Bunlar arasında toplumsal baskı, medyanın etkisi,hormonal dengesizlikler, genetik yatkınlık gibi etmenler yer almaktadır. Ayrıca travmatik yaşantılar, stresli yaşam koşulları da yeme bozukluklarının ortaya çıkmasına sebebiyet verebilmektedir.

Bu bireylerin tedavi sürecinde psikoterapi, beslenme danışmanlığı ve medikal müdahale gibi yöntemlerin kullanılmasını önermektedir. Tedavi sürecinde destekleyici bir aile veya arkadaş çevresi de oldukça önemlidir.

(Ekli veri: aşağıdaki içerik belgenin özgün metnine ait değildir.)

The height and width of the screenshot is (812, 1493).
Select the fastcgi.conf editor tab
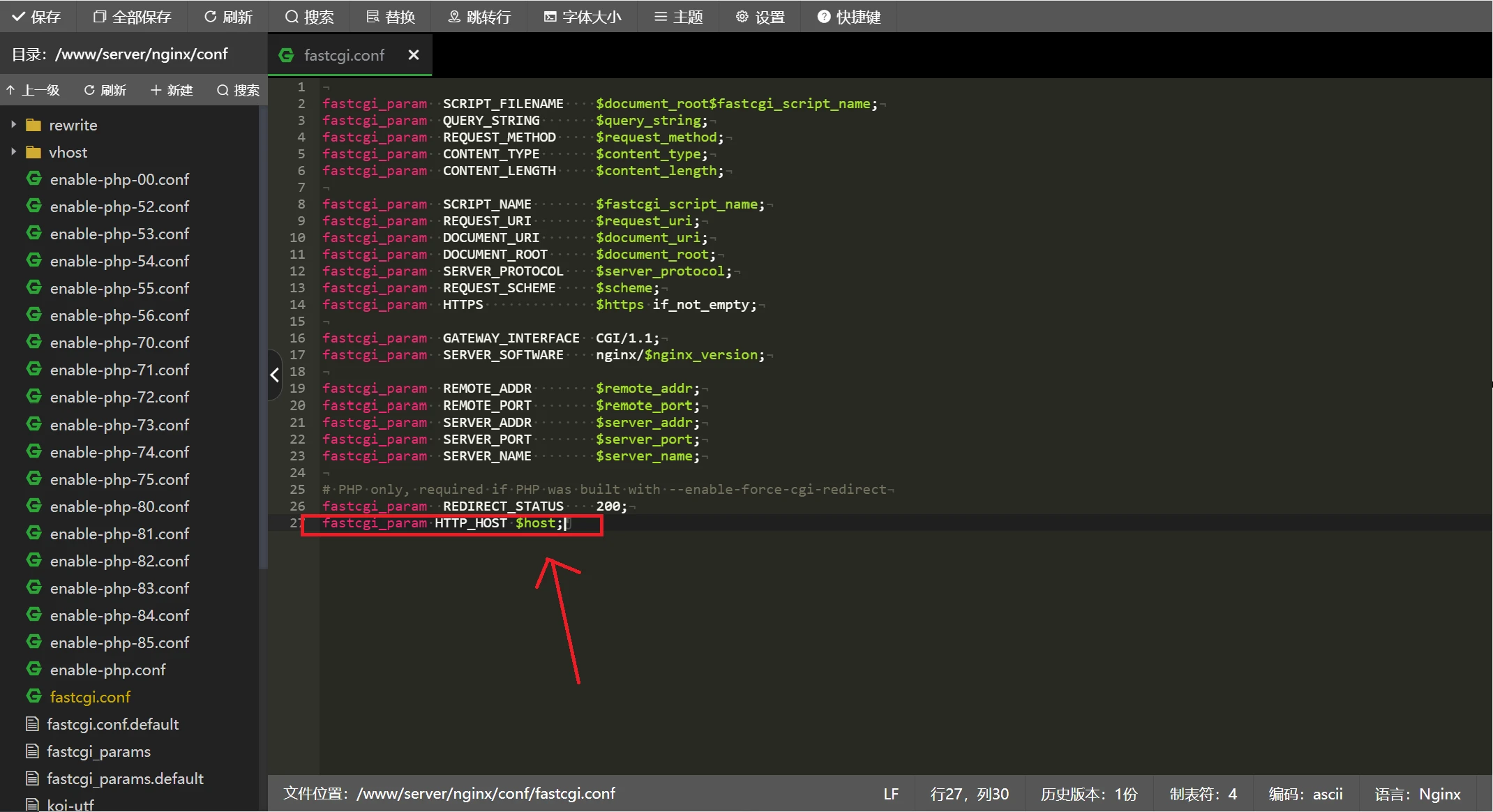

YEME BOZUKLUĞU BELİRTİLERİ

Yeme bozukluğunun belirtileri genellikle kişiden kişiye ve bozukluğun tipine göre değişebilmektedir.

Yeme bozukluğu, bir beslenme sorunu olmasından ziyade, daha çok yiyecekleri ele alış biçimi ve kişinin kendi bedeniyle olan ilişkisinin bozulmasıdır.

Etkilenen insanlar; yeme davranışlarını aşırı derecede kısıtlar, güçlü bir şekilde kontrol eder veya davranışlarının kontrolünü tamamen kaybeder.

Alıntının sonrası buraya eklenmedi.